Aunque lo más opresivo a nivel puramente
doméstico va perdiendo (porque así lo requiere el conjunto) intensidad según la
acción (o acciones) se va desarrollando, Mentiras
no da tregua ni decepciona, posee mucho más que un portentoso arranque, no
es sólo una buena idea (como, por desgracia, es tan abundante en el género -en
ambos: el negro y el terror-), no es un buen punto de partida mal desarrollado
o, peor aún, que no aguanta más allá de unas cuantas páginas, sino una novela
soberbiamente armada que consigue sorprender incluso aunque pueda preverse
parte de la resolución, la autora sabe guardarse algunas bazas que juega con
honestidad y respeto por el lector, envolviéndole, mareándole, despistándole,
todo en beneficio de la construcción del puzle, sin incoherencias ni
justificaciones estrambóticas, tomándose muy en serio la (a pesar de todo)

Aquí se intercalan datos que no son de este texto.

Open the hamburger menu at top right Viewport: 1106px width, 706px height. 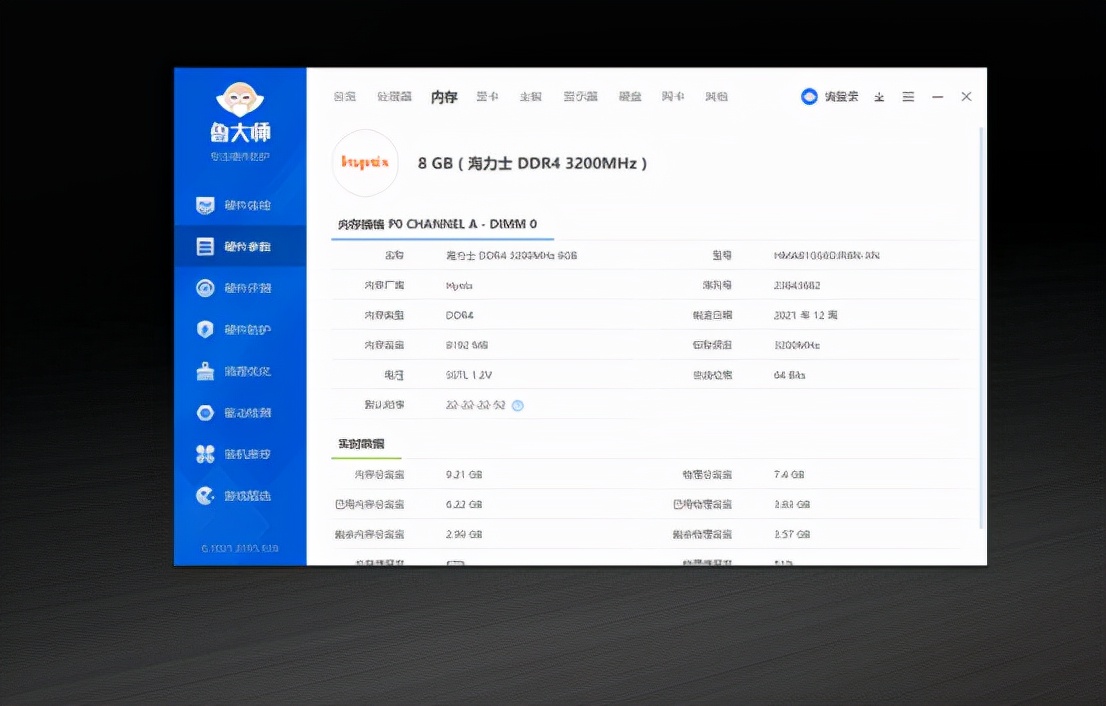tap(908, 97)
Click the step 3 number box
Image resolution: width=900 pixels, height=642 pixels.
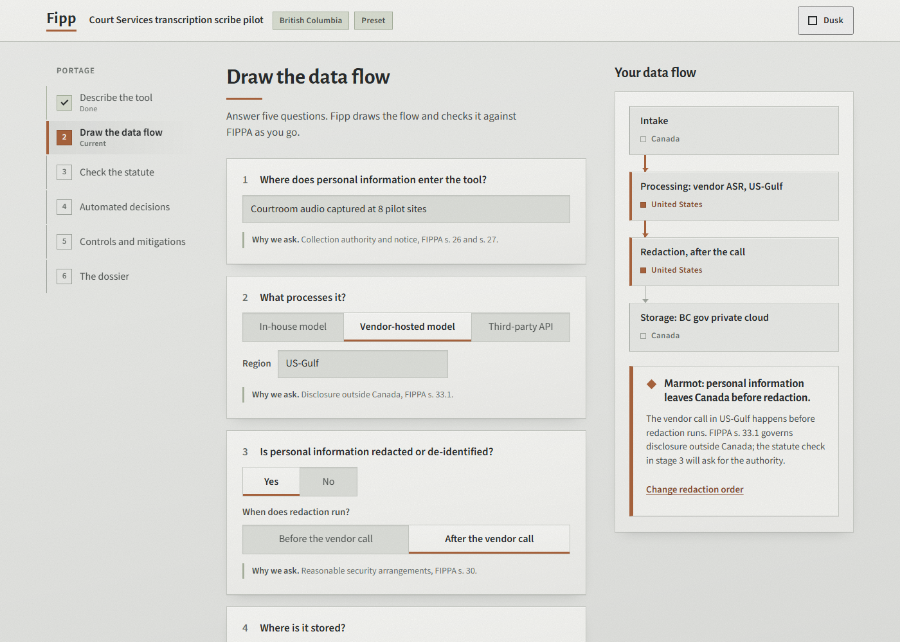[x=64, y=172]
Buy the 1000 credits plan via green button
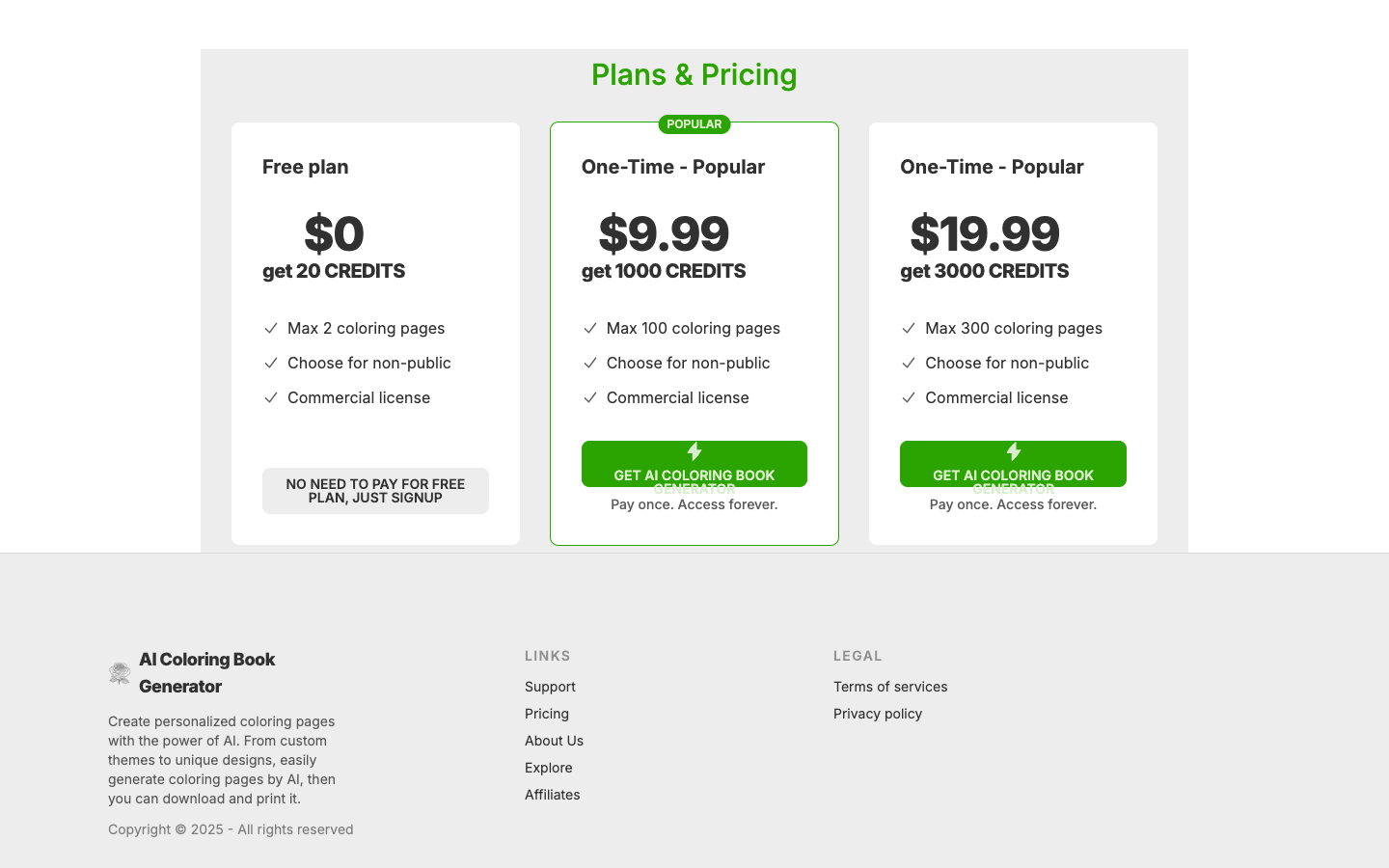This screenshot has width=1389, height=868. pos(694,464)
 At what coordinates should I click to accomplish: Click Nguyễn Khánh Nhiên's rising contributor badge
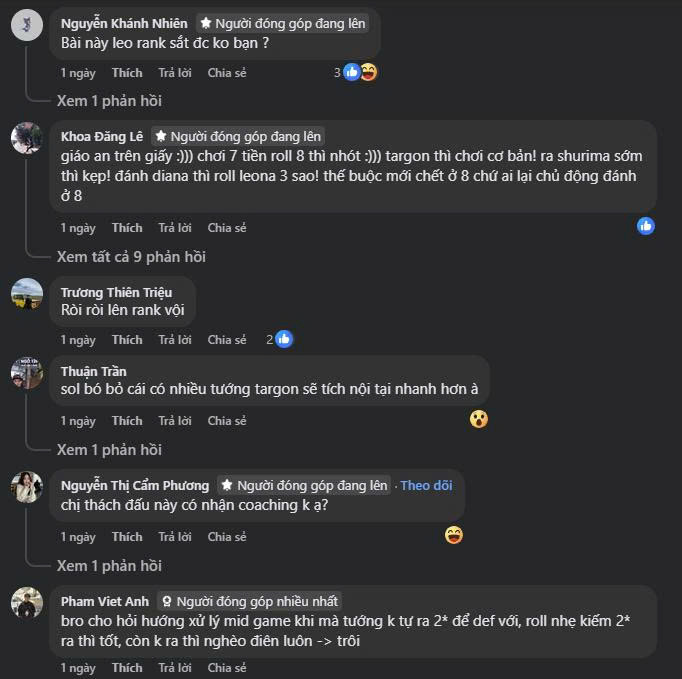coord(283,23)
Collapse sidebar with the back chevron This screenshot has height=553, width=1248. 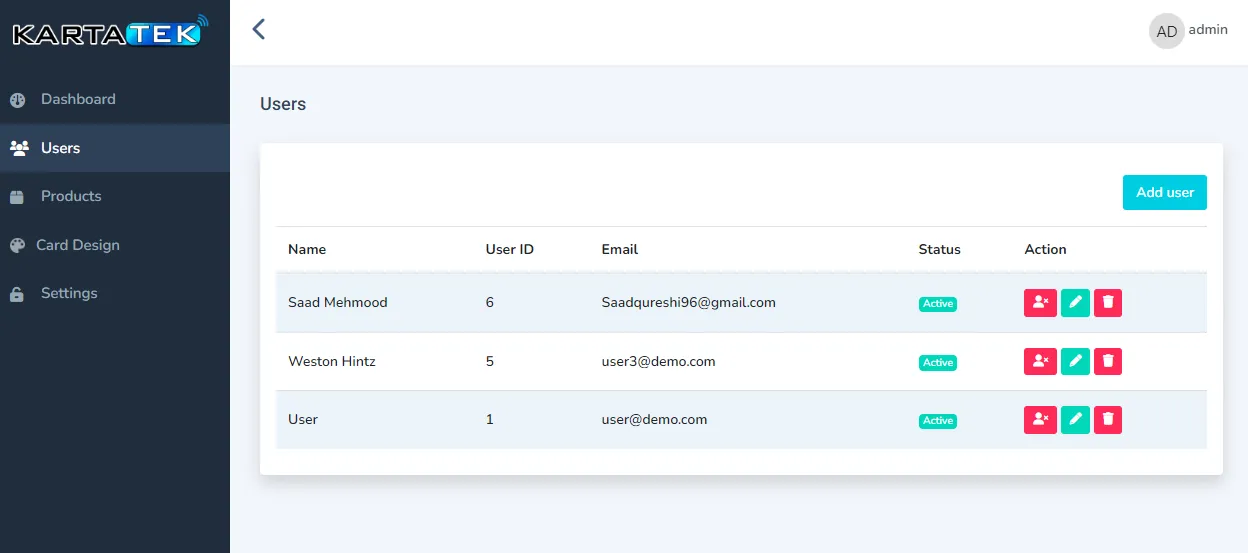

diversión de aquel que se aventure por sus páginas buscando eso (y no es poco y
no es nada fácil conseguirlo), haciendo lo propio con aquellos que se enfrentan
a la novela como reto, queriendo ser más sagaces que los investigadores (Nína
Magnason, en este caso, aunque es al mismo tiempo una de las afectadas, un
personaje apasionante, con muchas aristas y recovecos como suele ser habitual
en los países nórdicos). Es de esas ocasiones en las que conviene dejar de
hablar porque el entusiasmo, el horror -que diría aquel-, la abducción sufrida
puede llevarnos a desvelar más de lo debido y creo que conviene abrir Mentiras sin saber mucho más (nótese que
apenas he esbozado una de las tramas), a las bravas, con la valentía de los
cobardes (así me considero) que necesitan consumir estos géneros (eso sí,
escarmienten en cabeza ajena, si siempre me otorgan su confianza y por eso
continúan visitando este blog, también a los que hayan llegado por primera vez,
si en algo puede servirles mi experiencia, no se pongan a leer si están solos
en casa, puede que abandonen la lectura demasiado pronto, sin duda lo pasarán muy
mal y no es que Yrsa Sigurdardóttir precise de aditamentos ni refuerzos para
que el viaje sea inquietante -y alucinante, como corresponde-).